--- Exercise description ---
Transcribe the data in full, keeping each line exactly as it appears.

──────── Working data

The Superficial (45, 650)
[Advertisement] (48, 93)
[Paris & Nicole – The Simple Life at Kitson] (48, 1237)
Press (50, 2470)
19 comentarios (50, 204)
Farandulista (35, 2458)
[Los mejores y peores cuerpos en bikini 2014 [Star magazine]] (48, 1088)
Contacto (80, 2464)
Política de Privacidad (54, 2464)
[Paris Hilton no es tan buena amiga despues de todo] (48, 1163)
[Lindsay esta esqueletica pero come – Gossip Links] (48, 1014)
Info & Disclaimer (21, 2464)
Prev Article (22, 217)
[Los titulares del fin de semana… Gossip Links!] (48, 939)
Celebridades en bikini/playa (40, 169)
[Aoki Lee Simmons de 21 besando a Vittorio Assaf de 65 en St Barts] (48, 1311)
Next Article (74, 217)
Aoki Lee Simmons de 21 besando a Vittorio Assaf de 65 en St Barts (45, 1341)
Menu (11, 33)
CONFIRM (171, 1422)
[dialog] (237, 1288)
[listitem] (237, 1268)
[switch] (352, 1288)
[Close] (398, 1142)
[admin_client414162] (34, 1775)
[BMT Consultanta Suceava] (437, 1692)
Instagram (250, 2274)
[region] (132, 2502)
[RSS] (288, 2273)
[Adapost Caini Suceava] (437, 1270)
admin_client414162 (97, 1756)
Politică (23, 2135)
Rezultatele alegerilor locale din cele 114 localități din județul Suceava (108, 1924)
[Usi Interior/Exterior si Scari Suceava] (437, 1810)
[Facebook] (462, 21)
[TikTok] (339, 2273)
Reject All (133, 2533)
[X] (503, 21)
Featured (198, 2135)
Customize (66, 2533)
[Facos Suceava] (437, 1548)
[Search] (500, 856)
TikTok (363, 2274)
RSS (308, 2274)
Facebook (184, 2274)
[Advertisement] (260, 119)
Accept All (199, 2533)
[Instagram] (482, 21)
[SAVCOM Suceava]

────────────────

--- Response box ---
The Superficial (45, 650)
[Advertisement] (48, 93)
[Paris & Nicole – The Simple Life at Kitson] (48, 1237)
Press (50, 2470)
19 comentarios (50, 204)
Farandulista (35, 2458)
[Los mejores y peores cuerpos en bikini 2014 [Star magazine]] (48, 1088)
Contacto (80, 2464)
Política de Privacidad (54, 2464)
[Paris Hilton no es tan buena amiga despues de todo] (48, 1163)
[Lindsay esta esqueletica pero come – Gossip Links] (48, 1014)
Info & Disclaimer (21, 2464)
Prev Article (22, 217)
[Los titulares del fin de semana… Gossip Links!] (48, 939)
Celebridades en bikini/playa (40, 169)
[Aoki Lee Simmons de 21 besando a Vittorio Assaf de 65 en St Barts] (48, 1311)
Next Article (74, 217)
Aoki Lee Simmons de 21 besando a Vittorio Assaf de 65 en St Barts (45, 1341)
Menu (11, 33)
CONFIRM (171, 1422)
[dialog] (237, 1288)
[listitem] (237, 1268)
[switch] (352, 1288)
[Close] (398, 1142)
[admin_client414162] (34, 1775)
[BMT Consultanta Suceava] (437, 1692)
Instagram (250, 2274)
[region] (132, 2502)
[RSS] (288, 2273)
[Adapost Caini Suceava] (437, 1270)
admin_client414162 (97, 1756)
Politică (23, 2135)
Rezultatele alegerilor locale din cele 114 localități din județul Suceava (108, 1924)
[Usi Interior/Exterior si Scari Suceava] (437, 1810)
[Facebook] (462, 21)
[TikTok] (339, 2273)
Reject All (133, 2533)
[X] (503, 21)
Featured (198, 2135)
Customize (66, 2533)
[Facos Suceava] (437, 1548)
[Search] (500, 856)
TikTok (363, 2274)
RSS (308, 2274)
Facebook (184, 2274)
[Advertisement] (260, 119)
Accept All (199, 2533)
[Instagram] (482, 21)
[SAVCOM Suceava]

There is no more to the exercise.